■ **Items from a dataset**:
=-=-=

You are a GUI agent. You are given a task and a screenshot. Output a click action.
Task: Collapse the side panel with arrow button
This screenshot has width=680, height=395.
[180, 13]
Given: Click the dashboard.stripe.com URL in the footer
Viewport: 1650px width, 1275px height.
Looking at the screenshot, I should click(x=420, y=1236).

=-=-=

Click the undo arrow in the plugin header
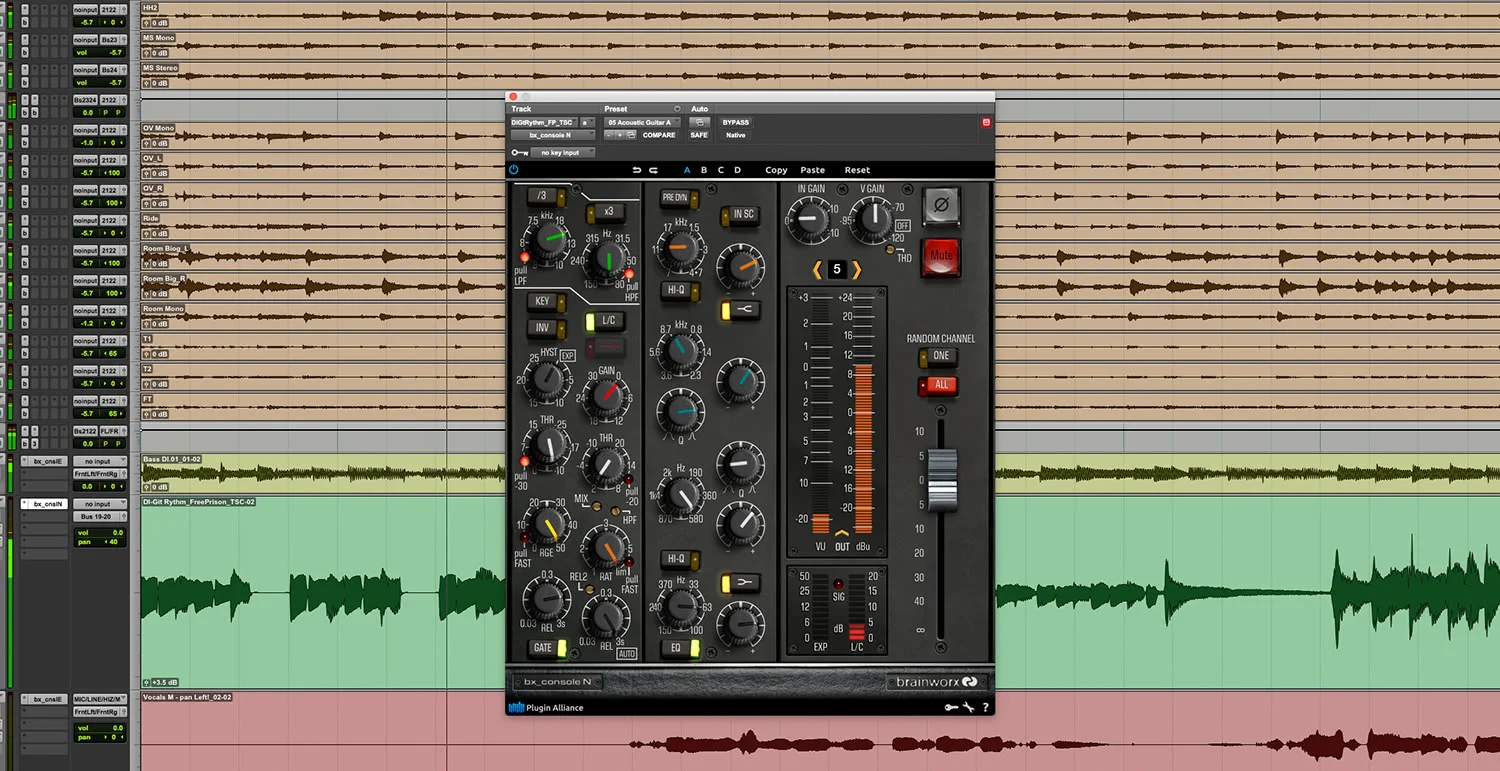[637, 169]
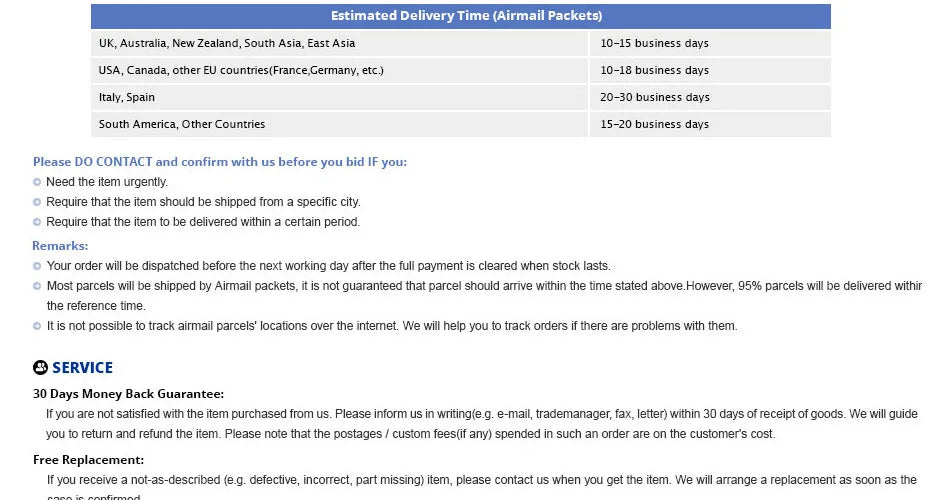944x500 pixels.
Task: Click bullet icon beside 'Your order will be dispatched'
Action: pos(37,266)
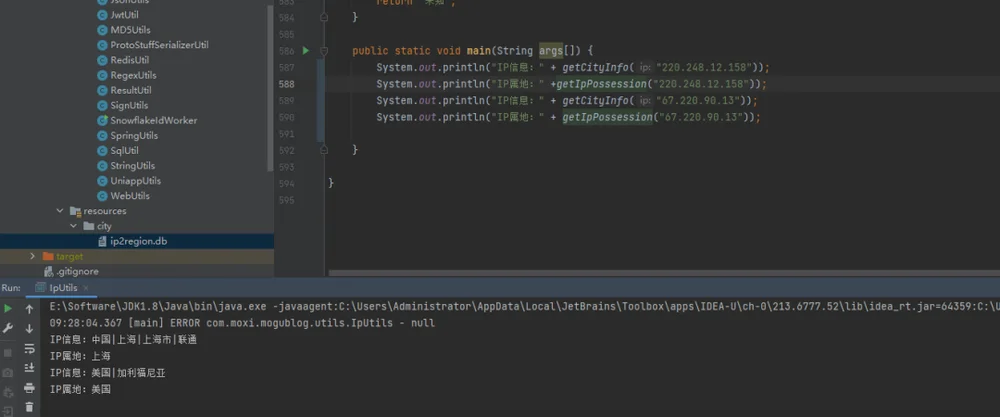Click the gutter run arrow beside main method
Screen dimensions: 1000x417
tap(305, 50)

=-=-=

■ **Instructions to follow**: Give back exactly the lines above starting at the line where "You are a GUI" appears and ending at the line where "Given: Click the" appears, both included, with no other lines.

■ **Task result**:
You are a GUI agent. You are given a task and a screenshot. Output a click action.
Task: Collapse the side panel with arrow button
This screenshot has width=680, height=395.
[180, 13]
Given: Click the dashboard.stripe.com URL in the footer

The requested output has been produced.